擦り切れた信号の厄介さは、読者に「ここは飛ばしてよい」と伝えてしまう点にあります。回想の合図としての完成度が高いために、合図が届いた瞬間に注意が緩む。緊張を作るはずの導入が、弛緩の予告として受け取られる。同じ反転は「窓の外を雨が叩いていた」型の情景描写にも起きていて、原因は表現そのものの質ではなく、機能の強さと出現頻度の掛け算にあります。だから言い換えでは解決しません。黄ばんだ、セピアに沈んだ、と語を替えても、担っている仕事が同じである限り信号も同じです。
擦り切れているのは、写真ではなく置き場所のほうかもしれません。引き出しの底というのは、誰も選んでいない場所です。しまわれたのではなく、沈んでいる。だからこの型の導入では、一枚が出てくるまで人物の意志が一度も働かない。置き場所を変えるだけで、そこが変わります。財布の札入れの奥、教科書の間、額に入って玄関の靴箱の上、機種を替えるたびに移し替えられてきた画像の一枚。どれも、誰かが繰り返し選んだ結果として、そこにあります。物体の所在は所有者の履歴で、履歴を持つ物体は、出てきた瞬間に説明を必要としません。偶然見つかった一枚と、十年ごとに移し替えられてきた一枚とでは、同じ色の抜け方でも読者の受け取る意味が違ってきます。前者は語り手が見つけたことになり、後者は人物が守ってきたことになる。導入の一行で決まるのはそこです。
技術史の側から照らすと、別の面が出てきます。銀塩のカラープリントが褪せるのは色素が光や熱で分解する物理現象で、どの色素から失われるかによって画面全体が特定の方向へ傾きます。全体が黄色く濁るのか、赤系が抜けて青白く沈むのかは、印画紙の種類と保存環境で変わる。同じ日に焼いた二枚でも、日の当たる壁に掛けたほうと箱にしまったほうでは、数年のうちに見分けがつくほど差がつきます。ところが二〇〇〇年代以降を舞台にすれば、写真はまず画面の中にあり、画像ファイルは経年で色を失いません。代わりに起きるのは、機種変更で消えること、容量の都合で圧縮がかかること、撮影日時のデータだけが残ること。褪せるという語が指していた劣化の形が、世代によって別物になっている。舞台年代を決めた時点で、使える劣化の種類も決まります。

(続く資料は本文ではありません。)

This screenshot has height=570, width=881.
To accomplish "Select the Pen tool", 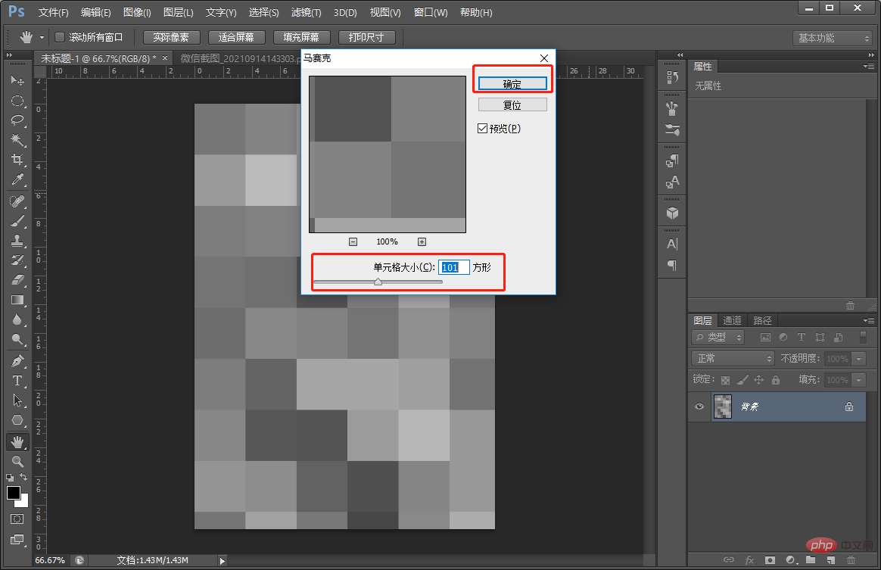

もう一つ、褪色には気づける人と気づけない人がいます。少しずつ進む変化は、毎日見ている者の目には映りません。仏間に飾られたままの一枚を毎朝眺めている人物は、その色が抜けていく過程を認識できない。気づくのは、しばらく離れていた者のほうです。数年ぶりに帰ってきた人物、遺品として初めて手に取る人物、他人の家で見せられた人物。褪色を語れる視点は、この条件でかなり絞られます。ずっとそばにいた人物に「褪せていた」と言わせると、そこだけ知覚の条件が破れる。逆に、離れていた者へ気づかせる形にすれば、色の描写がそのまま不在の年数の記述になります。褪色の度合いを数字で言う必要はなくなり、久しぶりだという説明も要らなくなる。
処方は単純で、抽象を一段だけ下ろすことです。褪せた、と書く代わりに、どの色が先に抜けたのかを書く。人物の頬だけが白く飛んでいるのか、背景の緑が茶に寄っているのか、四隅だけが日に焼けているのか。劣化の方向が具体になると、読者はその一枚を自分の記憶の中の写真で代用せず、作中の物体として見ます。もう一つ足せるのは、見る側の目の状態です。同じ一枚を、十年前に見たときと今とで別の場所から見ている——写真は変わらずに、見る人のほうが変わったと書ける。手垢は表現そのものではなく、解像度の粗さのほうに付いています。